When his sister Katy Harris (Lucy-Jo Hudson) starts dating David's father Martin Platt (Sean Wilson), her father's friend, who is 20 years older than she is, it causes Tommy and Angela to split up. An upset Craig tampers with the brakes on Martin's car, hoping to split Martin and Katy up and bring back peace to his family. Unfortunately, Katy gets in the car with Martin and they crash into a wall. Craig tells his father and they race to the rescue. Martin decides not to press charges once he finds out the truth. Soon, David and Craig fight after having an argument over the incident. Tommy and Angela get back together when they realise how much their problems are affecting Craig.

Craig starts dating Rosie in spring 2004, and this infuriates Rosie's mother Sally Webster (Sally Dynevor) as she is trying to get Rosie to focus on her schooling Sally begins getting in the way of them both but this fails. In early-2005, the pair become goths, pushing Sally and Rosie's father Kevin Webster (Michael Le Vell) to breaking point. Together they immerse in emo subculture listening to heavy metal music. He even gets his tongue pierced. Craig and Rosie eventually decide to sleep together, but at the last minute decide that it would be best not to. However, Tommy finds a condom Craig had been planning to use and, thinking his son has slept with Rosie, punches him in the face and knocks him out. Soon, Tommy finds out Rosie stole the condom from Sally and confronts the pair, but soon everything is put right and Craig and Rosie carry on seeing each other.

Despite this, Craig is devastated when his father is killed in March 2005, after sustaining a blow to the head with a wrench. He discovers that Katy committed manslaughter after discovering Tommy had lied to her over Martin having an affair, which caused her to abort her and Martin's unborn baby. Katy confronted Tommy and he infuriated her so much that she grabbed a wrench and hit him. Angela takes the blame for his death, despite seeing what Katy has done and is sent to prison. A guilty Katy, also a diabetic, swallows a deadly solution of water and sugar and dies two weeks later. All of this caused Craig to lose his family in a month, and he soon split up with Rosie after seeing how ungrateful she is to have family around. Craig then lives with grandfather Keith Appleyard (Ian Redford), who, having decided that Craig has suffered enough problems, chooses to move to Weatherfield rather than taking Craig back to Sheffield. Craig and Rosie reunite, and he gets a part-time job at Dev Alahan's (Jimmi Harkishin) corner shop.
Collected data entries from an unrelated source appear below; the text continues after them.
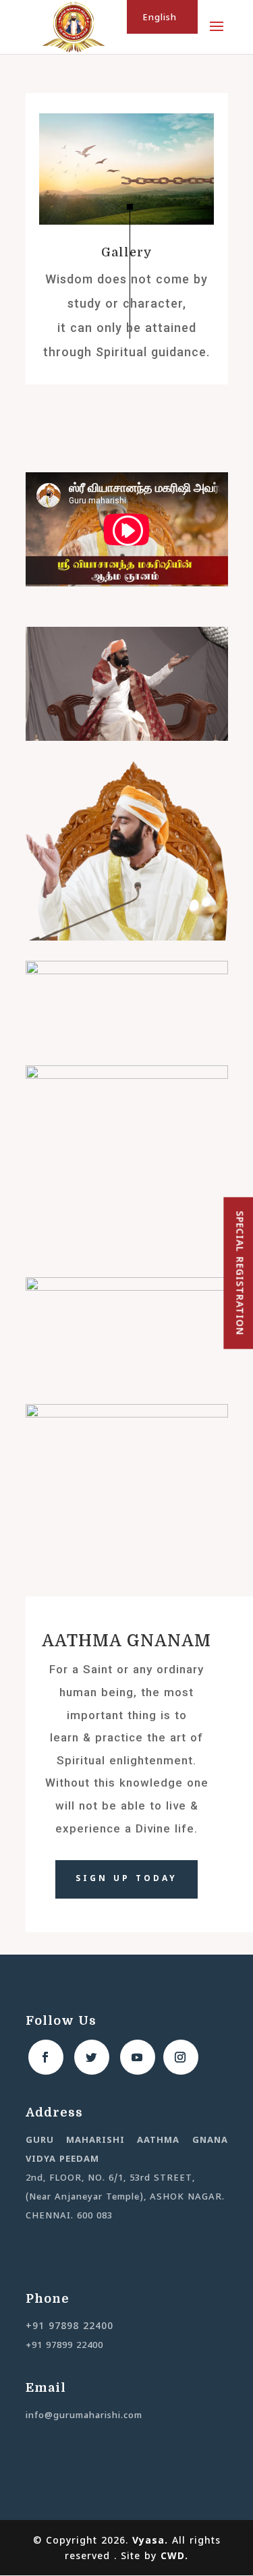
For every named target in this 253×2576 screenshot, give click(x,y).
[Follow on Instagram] (180, 2057)
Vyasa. (152, 2541)
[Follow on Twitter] (91, 2057)
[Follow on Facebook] (45, 2057)
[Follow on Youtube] (137, 2057)
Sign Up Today (126, 1879)
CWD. (174, 2557)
Soon, the pair decide to have sex and sleep together despite being underage and Keith and his partner Audrey Roberts (Sue Nicholls) catch Rosie trying to sneak out of the house the morning afterwards. Later, Rosie and Audrey talk and Audrey decides to let the matter go, on the condition they never sleep together again. However, Craig and Rosie do not listen and they sleep together again on New Year's Eve 2005. Sally goes round to wish the pair a Happy New Year, but Craig answers the door in a dressing gown, thinking it was a pizza delivery. After seeing Rosie's dress lying on the sofa, Sally goes upstairs to find a naked Rosie in Craig's bed, leading her to drag Rosie back home and banish her upstairs. Sally forces her to take a morning after pill.

The pair are banned from seeing each other, despite their protests, and are put through hell when Rosie's parents get the police involved in the incident. The police refuse to take action, and soon Rosie decides to go on a school trip to prove nothing can stop their relationship. After a while, Craig is unfaithful to Rosie by seeing friend Suzy Watkins. Rosie's sister Sophie Webster (Brooke Vincent) finds out and tells Rosie, who splits up with Craig. They get back together hours later. Weeks later, Sally intends to get Rosie into a private boarding school. When she sees Rosie and Craig kissing, Sally kidnaps her daughter, leaving Craig worried. He tells Kevin about it, and eventually catches up with Sally and Rosie and brings them back safely. After Rosie is run over by a car a month later, Sally and Kevin warm towards Craig after seeing how devoted he is to Rosie, and Kevin offers Craig an apprenticeship at his garage (incidentally, this is where Craig's father Tommy worked and was murdered).

In early summer, Craig is devastated when Keith has an angina attack, and even more upset when builder Charlie Stubbs (Bill Ward) is evicting them from their house. Keith says they have no choice but to move away somewhere new for a fresh start, and Craig tells Sally and Sophie about it. Soon, Craig starts hiding in his old house, but is quickly caught out when Charlie's girlfriend Tracy Barlow (Kate Ford) notices strange going-ons in the house. After learning that Rosie is going away on a school trip and that he would not get to see her, Craig decides to tell Rosie about him leaving Weatherfield for a fresh start. Rosie is angered that her mother and sister knew about it all along, and after seeing how upset she is, Craig decides to stay with the Websters and bids Keith a farewell. Rosie returns in August, and they begin living in a squat, much to the disgust of Sally and Kevin. Eventually, Craig moves in with Hayley (Julie Hesmondhalgh) and Roy Cropper (David Neilson), but Craig does not really bond with them.

Weeks later, Craig and Rosie hatch a plan to run away to Berlin together, to start a new life in Germany. The pair decide that the Websters' family holiday to Paris for their 20th wedding anniversary is the perfect opportunity. Before they leave for the holiday, Craig sees best friend David one last time and bids him farewell. When the Websters and Craig arrive in Paris, Craig and Rosie enjoy their last day together with the family and later slip away to pack their bags. Rosie leaves a note to her family saying she is sorry for everything. The Websters search frantically for her as Craig and Rosie are about to board the train. However, Rosie looks at a photo of her family and freezes. She tells Craig that she cannot leave her family behind. After a long and tearful goodbye, Craig vows to Rosie that he will always love her and tears himself away from Paris, Weatherfield and a devastated Rosie. It was revealed by Rosie a week later that Craig had begun work at a hostel with his friend in Berlin.

== Reception ==
The underage sex storyline was controversial.